We drove up to his house. It was on stilts because of the floods. I had been there before a thousand times in my heart. I got out of the car and walked right out to the edge of the creation.
I was in heaven. I couldn't believe it. I was standing at the water of the Mississipi Bayous. I made it. I clapped my hands toward the skies. Oh magnificent you, whose name I do not know!
The man brought me a chair. He was kind, charming even. Helpful. We sat outside and I let the sight of the bayous pour itself into my soul.
He pulled his wings down; they fell into a heap at my feet.
"Were you abused growing up?" The man asked casually.
I made a mistake and the devil rose up.
I said, "Some stuff went on."
He had been an Army psychologist. I didn't realize I had opened the door to a room for him to dismantle me in. The warm air was still. I changed the subject.
"I can't believe I'm here. Thank you. Thank you so much for this."
"So," he was inside the room. "What position did your abuser have you in? How did he hold you? Did he make you strip?"
With those words he delivered a nearly fatal blow to my psyche. My hands were shaking and I struggled to form words. His face changed, became contorted.
"I don't talk about that." I forced the words out.
He asked another round of questions meant to systematically wear me down. Graphic and horrible. I sat silent. Looking out over the Bayous, looking for a piece of me.
"Time for dinner!" his voice boomed. He stood up.
"Elks Club! There's a dance."
I went. In a silent childhood speechless daze, I went.

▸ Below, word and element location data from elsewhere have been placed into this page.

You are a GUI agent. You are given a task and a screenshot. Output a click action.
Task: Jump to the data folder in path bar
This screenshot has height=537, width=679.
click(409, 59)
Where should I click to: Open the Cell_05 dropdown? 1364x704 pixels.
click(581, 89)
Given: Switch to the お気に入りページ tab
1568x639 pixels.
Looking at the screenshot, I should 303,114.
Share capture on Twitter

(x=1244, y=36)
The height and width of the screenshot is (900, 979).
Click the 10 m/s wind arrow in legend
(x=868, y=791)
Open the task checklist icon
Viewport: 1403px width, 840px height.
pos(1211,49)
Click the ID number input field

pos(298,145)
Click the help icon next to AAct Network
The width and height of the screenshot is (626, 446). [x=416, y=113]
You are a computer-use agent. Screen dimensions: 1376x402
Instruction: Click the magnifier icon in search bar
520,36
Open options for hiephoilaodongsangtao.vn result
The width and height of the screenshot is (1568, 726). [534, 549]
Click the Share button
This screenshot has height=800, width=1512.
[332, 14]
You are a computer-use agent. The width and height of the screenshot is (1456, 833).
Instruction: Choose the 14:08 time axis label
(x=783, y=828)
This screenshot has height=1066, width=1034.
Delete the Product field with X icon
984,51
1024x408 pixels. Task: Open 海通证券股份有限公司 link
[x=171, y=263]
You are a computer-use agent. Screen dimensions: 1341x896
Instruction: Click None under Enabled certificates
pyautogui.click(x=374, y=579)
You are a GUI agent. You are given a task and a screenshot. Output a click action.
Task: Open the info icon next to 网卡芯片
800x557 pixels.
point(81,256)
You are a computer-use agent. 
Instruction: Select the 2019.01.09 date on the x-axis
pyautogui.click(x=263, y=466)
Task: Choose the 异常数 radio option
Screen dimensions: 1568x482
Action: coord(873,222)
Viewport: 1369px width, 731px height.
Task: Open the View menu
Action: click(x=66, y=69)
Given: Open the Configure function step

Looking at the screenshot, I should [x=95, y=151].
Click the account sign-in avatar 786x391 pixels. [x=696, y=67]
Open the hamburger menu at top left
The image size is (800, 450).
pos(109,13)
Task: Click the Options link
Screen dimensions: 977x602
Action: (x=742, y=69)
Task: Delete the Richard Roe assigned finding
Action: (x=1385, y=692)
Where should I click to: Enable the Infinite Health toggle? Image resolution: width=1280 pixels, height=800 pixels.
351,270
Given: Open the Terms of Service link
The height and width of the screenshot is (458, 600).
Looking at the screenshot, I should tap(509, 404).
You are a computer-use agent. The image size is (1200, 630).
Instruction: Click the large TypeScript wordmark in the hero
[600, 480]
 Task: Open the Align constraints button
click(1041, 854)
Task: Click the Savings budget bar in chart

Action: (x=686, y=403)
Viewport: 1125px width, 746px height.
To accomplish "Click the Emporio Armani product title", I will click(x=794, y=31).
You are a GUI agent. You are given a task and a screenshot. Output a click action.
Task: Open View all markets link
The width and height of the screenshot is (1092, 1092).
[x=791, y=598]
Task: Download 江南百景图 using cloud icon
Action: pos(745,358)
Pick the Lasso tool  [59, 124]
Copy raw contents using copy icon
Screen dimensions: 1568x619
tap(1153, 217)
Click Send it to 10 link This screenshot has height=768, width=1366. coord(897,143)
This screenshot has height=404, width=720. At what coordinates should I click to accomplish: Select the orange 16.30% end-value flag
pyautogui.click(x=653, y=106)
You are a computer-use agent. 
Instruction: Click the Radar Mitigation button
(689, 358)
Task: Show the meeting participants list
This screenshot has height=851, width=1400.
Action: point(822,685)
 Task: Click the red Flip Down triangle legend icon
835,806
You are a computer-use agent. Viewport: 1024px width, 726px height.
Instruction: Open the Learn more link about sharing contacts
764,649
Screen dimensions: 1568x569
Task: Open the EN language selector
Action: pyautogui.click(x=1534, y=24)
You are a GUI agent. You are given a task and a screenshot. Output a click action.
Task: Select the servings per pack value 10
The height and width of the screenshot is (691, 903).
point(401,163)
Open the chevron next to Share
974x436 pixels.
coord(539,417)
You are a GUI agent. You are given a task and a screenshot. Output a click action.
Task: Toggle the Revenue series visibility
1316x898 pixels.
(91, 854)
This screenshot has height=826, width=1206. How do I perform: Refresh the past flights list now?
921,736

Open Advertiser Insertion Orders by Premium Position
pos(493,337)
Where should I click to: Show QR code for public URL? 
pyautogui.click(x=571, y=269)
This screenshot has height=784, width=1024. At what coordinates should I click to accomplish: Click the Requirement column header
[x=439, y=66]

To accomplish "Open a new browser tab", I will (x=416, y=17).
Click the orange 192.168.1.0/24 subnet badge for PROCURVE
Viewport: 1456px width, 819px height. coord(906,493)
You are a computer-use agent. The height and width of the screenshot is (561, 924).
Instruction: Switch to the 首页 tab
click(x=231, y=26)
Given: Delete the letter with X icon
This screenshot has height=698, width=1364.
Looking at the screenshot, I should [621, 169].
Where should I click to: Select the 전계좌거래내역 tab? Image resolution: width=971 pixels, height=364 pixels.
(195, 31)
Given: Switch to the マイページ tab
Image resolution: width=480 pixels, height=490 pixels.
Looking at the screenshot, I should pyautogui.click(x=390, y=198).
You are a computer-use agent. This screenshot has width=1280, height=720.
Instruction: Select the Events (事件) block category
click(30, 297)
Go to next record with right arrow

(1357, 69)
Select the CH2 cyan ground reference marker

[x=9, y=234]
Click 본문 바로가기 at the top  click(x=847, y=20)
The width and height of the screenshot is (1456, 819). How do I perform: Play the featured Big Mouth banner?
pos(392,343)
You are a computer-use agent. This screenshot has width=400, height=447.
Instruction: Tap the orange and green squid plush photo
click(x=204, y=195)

It was Halloween. People wore magical costumes. Mardi Gras costumes. They were so warm, jolly. They talked to me. I was the shy child in the wonderland of another culture. A woman in a fairy costume sat next to me and asked if I wanted to dance. I said yes. I watched her whirl around, her gossamer wings seemed real. She laughed and held my hands.
The man came onto the dance floor and said we had to go. I left with him We drove to his house. He yelled at me. He told me I was disgusting. He told me I liked being assaulted as a child. And now I was a pervert for dancing with a woman. He loomed over me, judge and jury. The demons of my life danced around his head.
"We're leaving tonight!" He bellowed.
I ran out to the water. In the dark, I kneeled at the edge of creation. I threw my tears at the delta. I reached my hand into the mud and wiped it on my jeans. I found that missing piece of me in the dirt, the terror, the silent room of a child who had been given over. It would get darker after that, but not for long.
The bayous returned that piece of me, had held it close, and set me free.